Kyoya prit une seconde pour visualiser ce fameux bar dont parlait Ryuga. Pas bien intéressant à ses yeux, mais bon il avait au moins le mérite d'exister… Et celui de leur fournir un possible indice sur là où se trouvaient leurs deux cadets. Ils n'auraient pas à fouiller un peu partout à l'aveuglette dans toute la ville. Métal Bey City avait beau ne pas être immense, elle possédait tout de même une banlieue assez conséquente dans laquelle Ryuto et Kakeru pouvaient se cacher. Enfin, s'ils se cachaient, s'ils n'avaient pas… Oula ! Kyoya préféra museler son imagination avant qu'elle ne parte trop dans les extrêmes.

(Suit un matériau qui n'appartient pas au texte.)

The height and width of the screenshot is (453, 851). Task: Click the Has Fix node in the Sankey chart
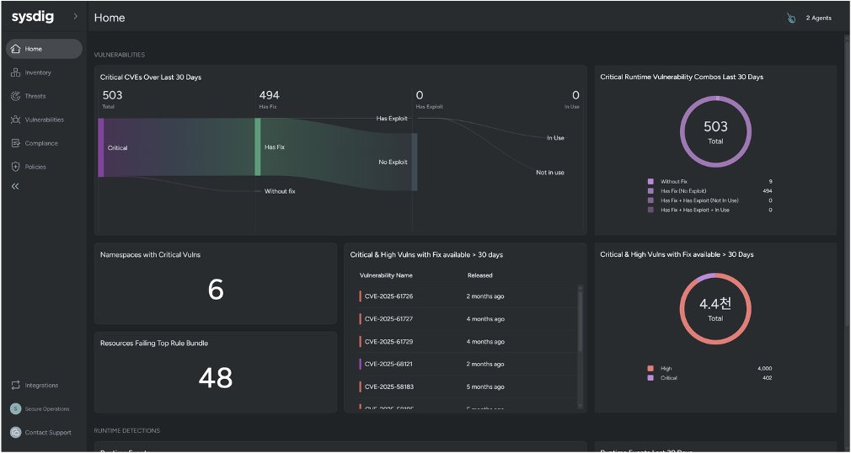click(x=258, y=147)
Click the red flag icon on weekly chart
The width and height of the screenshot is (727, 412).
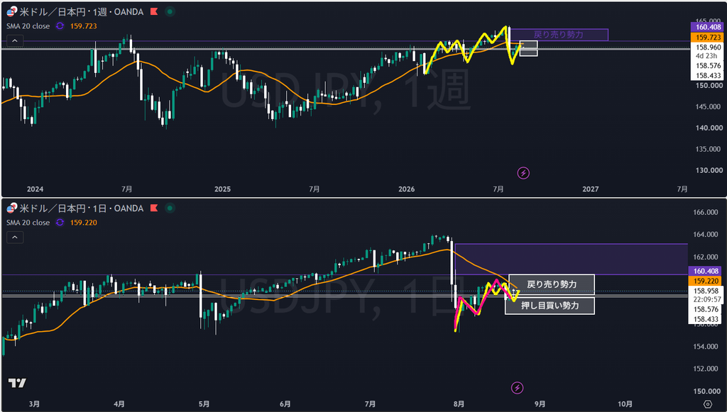pyautogui.click(x=154, y=12)
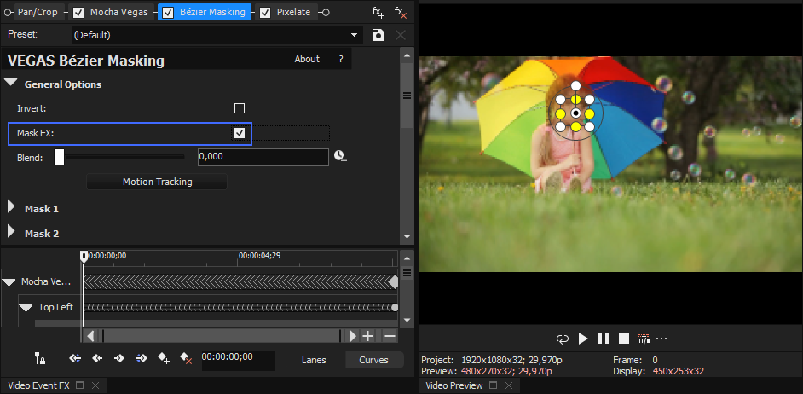Click the sync cursor lock icon
This screenshot has width=803, height=394.
point(39,359)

Il ne voulait pas savoir ce qu'elle était capable de créer comme scénario catastrophe.

- On s'y rejoint dans vingt minutes ? proposa le vert.

- Je serai là dans un quart d'heure.

Et sur ces mots, Ryuga raccrocha sans demander son reste.

Dix minutes plus tard, Kyoya s'appuyait contre un pan de mur, situé juste à côté de l'entrée de leur point de rendez-vous. En avance sur l'avance de Ryuga… Et il ne savait même pas si c'était dû à l'empressement de retrouver Kakeru, ou au stress de se retrouver en tête-à-tête avec l'empereur dragon durant une durée indéterminée. Bien sûr, retrouver son cadet était la priorité absolue, celle qui passait avant tout sentiment privé, mais tout de même… Impossible de faire totalement l'impasse sur la présence non négligeable du bladeur de L-Drago à ses côtés pendant qu'ils parcourraient la ville à la recherche du moindre indice que leurs benjamins auraient laissé derrière eux.

- Je suis là.

Et effectivement, Ryuga venait d'arriver. Le vert se décolla du mur, et lui adressa un simple geste de la tête en guise de salut. Ils ne se saluaient jamais, d'ordinaire, ne se parlaient quasiment pas, alors le plus jeune ne savait pas vraiment comment il devait se comporter… Aussi avait-il décidé de faire comme s'il était en présence d'un ami, genre Nile ou Chris. En ignorant les battements puissants que son cœur faisait résonner dans toute sa poitrine, et cette affreuse et pourtant si agréable sensation de chaud-froid qu'il ressentait à chaque fois que Ryuga se tenait à moins de dix mètres de lui – donc à la fois trop et pas assez souvent à son goût. Cette chaleur, symbole du désir et des sentiments que Kyoya couvait en son égard. Cette froideur, témoignage de la sueur qui menaçait de perler de sa peau à l'idée que l'empereur dragon découvre ce qu'il éprouvait pour lui. Ce serait une catastrophe, à coup sûr. Ce n'était déjà pas certaine qu'il éprouve une quelconque estime à son égard, alors des sentiments romantiques… Bon sang, qu'est-ce que Kyoya haïssait cette sensation de faiblesse qu'il ressentait devant lui de tout son être ! Il devenait si vulnérable quand le blanc se trouvait dans les paragraphes…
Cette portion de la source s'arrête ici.